Note: Former separate channels (prune_events_tx, models_changed_tx, lan_discovery_tx, system_notify_tx, peer_list_changed_tx, update_tx) were consolidated into these two in the event system unification.

Startup Sequence

  1. Parse CLI args (clap)
  2. Initialize tracing subscriber
  3. Load/create config (TOML + env + defaults + CLI overrides)
  4. Ensure data directory exists
  5. Load/generate Ed25519 identity
  6. Open redb database
  7. Build Daemon { config, identity, db }
  8. Initialize ModelExecutor (load GGUF if --model provided)
  9. Build Arc<SharedState> (includes ModelRegistry from DB)
  10. Scan local shards, register in registries
  11. Create mpsc channels
  12. Spawn all 12 tasks
  13. Open browser if configured
  14. tokio::select! on Ctrl+C or task exit
  15. Graceful shutdown: save peer cache, flush database

Graceful Shutdown

Shutdown is triggered by Ctrl+C (SIGINT/SIGTERM) or any task exiting:

  • A watch channel signals all subsystems
  • Peer cache is saved to redb
  • Database is flushed
  • Open connections are drained

Networking & Discovery

Transport Stack

libp2p Swarm
├── Kademlia (DHT) — distributed hash table for peer/shard/model lookup
├── GossipSub — pub/sub for shard/health/credits/identity/pools/regions
├── request_response — unified protocol (/swarmllm/1.0.0, 600s timeout)
├── mDNS — optional LAN peer discovery
├── connection_limits — max 1/peer (>1 causes rr round-robin to dead connections), 500 total
├── Identify — protocol identification
├── AutoNAT — NAT detection
├── DCUtR — hole punching
└── relay::client — circuit relay

Protocol Format

The unified protocol uses a type-tag byte on every frame (src/network/protocol/mod.rs):

TagConstantUse
0x00WIRE_TAG_JSONJSON control message (SwarmMessage, ShardRequest/ShardResponse)
0x01WIRE_TAG_TENSORBinary tensor payload (LayerForward, LayerResult), f16
0x02WIRE_TAG_TENSOR_COMPRESSEDQ8_0 activation frame (flag-gated activation_compression) — ~3.76× smaller than 0x01
0x03WIRE_TAG_SHARDRaw shard bytes (ShardResponse payload, 32 MB max — bypasses the 4 MB JSON cap)
0x04WIRE_TAG_PREFIX_KVCross-node prefix-KV snapshot. Frame body's flag byte: 0 = miss, 1 = raw f32, 2 = zstd-compressed f32 (gated on NetworkConfig::prefix_kv_compression, default off). Receivers always decompress regardless of the send-side flag.
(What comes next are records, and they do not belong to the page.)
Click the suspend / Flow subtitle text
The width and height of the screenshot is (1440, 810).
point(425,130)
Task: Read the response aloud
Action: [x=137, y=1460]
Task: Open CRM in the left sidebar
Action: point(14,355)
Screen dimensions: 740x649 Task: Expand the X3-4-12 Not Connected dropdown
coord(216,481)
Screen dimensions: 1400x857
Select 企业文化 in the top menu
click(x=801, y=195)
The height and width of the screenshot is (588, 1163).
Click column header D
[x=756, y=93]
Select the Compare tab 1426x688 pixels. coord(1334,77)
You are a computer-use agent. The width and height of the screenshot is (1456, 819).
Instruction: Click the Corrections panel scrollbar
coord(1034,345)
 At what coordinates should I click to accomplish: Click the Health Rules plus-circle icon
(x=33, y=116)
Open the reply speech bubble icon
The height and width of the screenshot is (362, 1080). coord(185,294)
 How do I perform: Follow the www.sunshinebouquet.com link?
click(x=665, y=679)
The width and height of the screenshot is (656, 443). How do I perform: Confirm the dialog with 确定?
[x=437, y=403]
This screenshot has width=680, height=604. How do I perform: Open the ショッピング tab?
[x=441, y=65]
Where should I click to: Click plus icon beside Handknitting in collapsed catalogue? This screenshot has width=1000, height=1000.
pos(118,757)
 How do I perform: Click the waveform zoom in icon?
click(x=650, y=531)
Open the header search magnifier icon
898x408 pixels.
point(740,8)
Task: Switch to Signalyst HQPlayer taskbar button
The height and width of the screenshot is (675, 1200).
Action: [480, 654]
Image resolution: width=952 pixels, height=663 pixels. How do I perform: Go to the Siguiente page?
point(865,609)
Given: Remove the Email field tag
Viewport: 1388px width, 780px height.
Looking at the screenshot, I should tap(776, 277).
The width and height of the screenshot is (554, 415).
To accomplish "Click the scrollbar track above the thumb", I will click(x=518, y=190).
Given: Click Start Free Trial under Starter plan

Receivers auto-dispatch on the leading byte; senders choose based on config + request kind. Only the 0x00 frame carries a JSON body; the rest use binary framing with length prefixes.

Discovery Stack

SwarmLLM uses 5 independent discovery layers:

  1. mDNS — Discovers LAN peers in seconds. Config: enable_mdns = true
  2. Persistent Peer Cache — Saves up to 200 peers every 5 min + on shutdown. Fastest reconnect.
  3. Invite Codes — Format: swarm://<base64url(key‖nonce‖encrypted_multiaddr)>. Encrypted with ChaCha20Poly1305.
  4. Peer Exchange (PEX) — On each connection, exchanges up to 20 known peers.
  5. Kademlia DHT — Bootstrap flag + periodic re-bootstrap every 60s.

GossipSub Topics

Six topics, all subscribed at startup in discovery::subscribe_topics:

TopicConstantContent
swarm/modelsTOPIC_MODELSShardAnnounce, ModelManifest, PrefixCacheAnnounce (cross-node prefix-KV index)
swarm/healthTOPIC_HEALTHHealthPing, NodeCapability (includes observed per-layer latencies for the Parallax scheduler), TpAllReduceResponse
swarm/creditsTOPIC_CREDITSCreditGossip, CreditTransaction
swarm/identityTOPIC_IDENTITYNicknameGossip (signed)
swarm/poolsTOPIC_POOLSPoolMessage (PoolState, PoolInvitation, CreditForward)
swarm/regionsTOPIC_REGIONSRegionShardSummary (per-region shard availability for routing locality)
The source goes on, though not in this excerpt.